27 Ağustos 2015 Perşembe

Neil Gaiman'ın Zümrüt Soruşturması Üzerine...


Bilmem hatırlar mısınız, bundan iki-üç yıl önce Neil Gaiman'ın Zümrüt Soruşturma (A Study ın Emerald) adlı hikâyesini çevirmek gibi çılgınca bir işe kalkışmıştım. O zamanlar henüz amatör sayılırdım (gerçi kendimi usta görmüyorum hâlâ) ve ilk uzun soluklu işlerimden biri olacaktı. Hikâye, Sherlock Holmes efsanesini Cthulhu mitosuyla çok başarılı bir şekilde birleştirmesiyle ünlü. Ben de bu iki evreni bir ayrı sevdiğimden öykünün bendeki yeri de bir ayrıydı/ayrıdır doğrusu. İşte bu nedenlerden dolayı bayağı heyecanlanmış, çok da özenmiştim hazırlarken.

Sonra büyük gün geldi çattı ve Yüce Eskiler, dünyanın gelmiş geçmiş en büyük dedektifiyle ilk Türkçe danslarına başladı Kayıp Rıhtım'da. Yorumlar geldi, tebrik edenler oldu, eleştirenler de. Her hâlükârda güzel bir deneyimdi kendi adıma.

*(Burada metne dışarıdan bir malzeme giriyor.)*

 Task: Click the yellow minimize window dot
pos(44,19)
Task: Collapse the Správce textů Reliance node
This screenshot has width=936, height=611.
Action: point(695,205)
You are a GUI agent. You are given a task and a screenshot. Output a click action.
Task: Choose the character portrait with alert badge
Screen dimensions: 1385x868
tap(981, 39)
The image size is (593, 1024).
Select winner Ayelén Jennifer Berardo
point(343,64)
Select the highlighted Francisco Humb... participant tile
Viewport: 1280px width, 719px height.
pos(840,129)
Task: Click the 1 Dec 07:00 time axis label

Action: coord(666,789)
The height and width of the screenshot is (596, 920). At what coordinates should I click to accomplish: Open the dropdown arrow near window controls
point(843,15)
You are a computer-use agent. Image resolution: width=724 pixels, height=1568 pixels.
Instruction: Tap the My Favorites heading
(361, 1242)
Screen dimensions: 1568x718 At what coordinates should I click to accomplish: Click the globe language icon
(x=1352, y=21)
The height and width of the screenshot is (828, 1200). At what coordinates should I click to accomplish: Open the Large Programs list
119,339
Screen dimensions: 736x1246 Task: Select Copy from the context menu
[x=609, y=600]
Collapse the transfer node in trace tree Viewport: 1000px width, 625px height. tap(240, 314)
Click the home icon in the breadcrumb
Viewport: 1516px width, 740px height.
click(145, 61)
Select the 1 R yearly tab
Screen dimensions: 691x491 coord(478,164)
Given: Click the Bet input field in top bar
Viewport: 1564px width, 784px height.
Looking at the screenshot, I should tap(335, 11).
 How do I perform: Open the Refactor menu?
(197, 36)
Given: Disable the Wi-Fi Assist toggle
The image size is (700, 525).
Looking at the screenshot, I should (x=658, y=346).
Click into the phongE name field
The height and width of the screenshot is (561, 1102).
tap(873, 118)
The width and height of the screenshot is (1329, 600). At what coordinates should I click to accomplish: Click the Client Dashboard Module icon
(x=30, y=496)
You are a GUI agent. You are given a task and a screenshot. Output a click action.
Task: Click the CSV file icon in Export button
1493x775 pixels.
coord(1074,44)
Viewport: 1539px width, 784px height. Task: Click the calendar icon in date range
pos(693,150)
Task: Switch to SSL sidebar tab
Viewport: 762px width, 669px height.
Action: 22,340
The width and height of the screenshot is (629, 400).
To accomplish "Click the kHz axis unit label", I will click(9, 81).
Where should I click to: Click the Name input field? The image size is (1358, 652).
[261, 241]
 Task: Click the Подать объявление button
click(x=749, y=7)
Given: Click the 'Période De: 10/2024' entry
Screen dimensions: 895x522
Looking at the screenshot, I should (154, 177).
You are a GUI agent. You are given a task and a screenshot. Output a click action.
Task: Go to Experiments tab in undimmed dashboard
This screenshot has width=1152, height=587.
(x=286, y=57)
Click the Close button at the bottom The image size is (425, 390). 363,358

Sonra derken, Periyodik Neşriyat adlı bir rıhtımperver (kendisi İngilizce öğretmenidir) hiç beklemediğim bir şey yapıp çevirimi enine boyuna, inciğine cıncığına, noktasına virgülüne kadar kesti, biçti ve inceledi. Çok şaşırmıştım doğrusu. Aynı zamanda da çok gururlanmış, mutlu olmuştum. Eleştirilerini de kulağıma küpe etmiştim elbette. O günden beri ne zaman aklıma bu hikâye gelse Periyodik Neşriyat'ın kulağını çınlatır, çok zorlandığım bir anda yazdıklarını hatırlarım. Motivasyon kaynağıdır benim için.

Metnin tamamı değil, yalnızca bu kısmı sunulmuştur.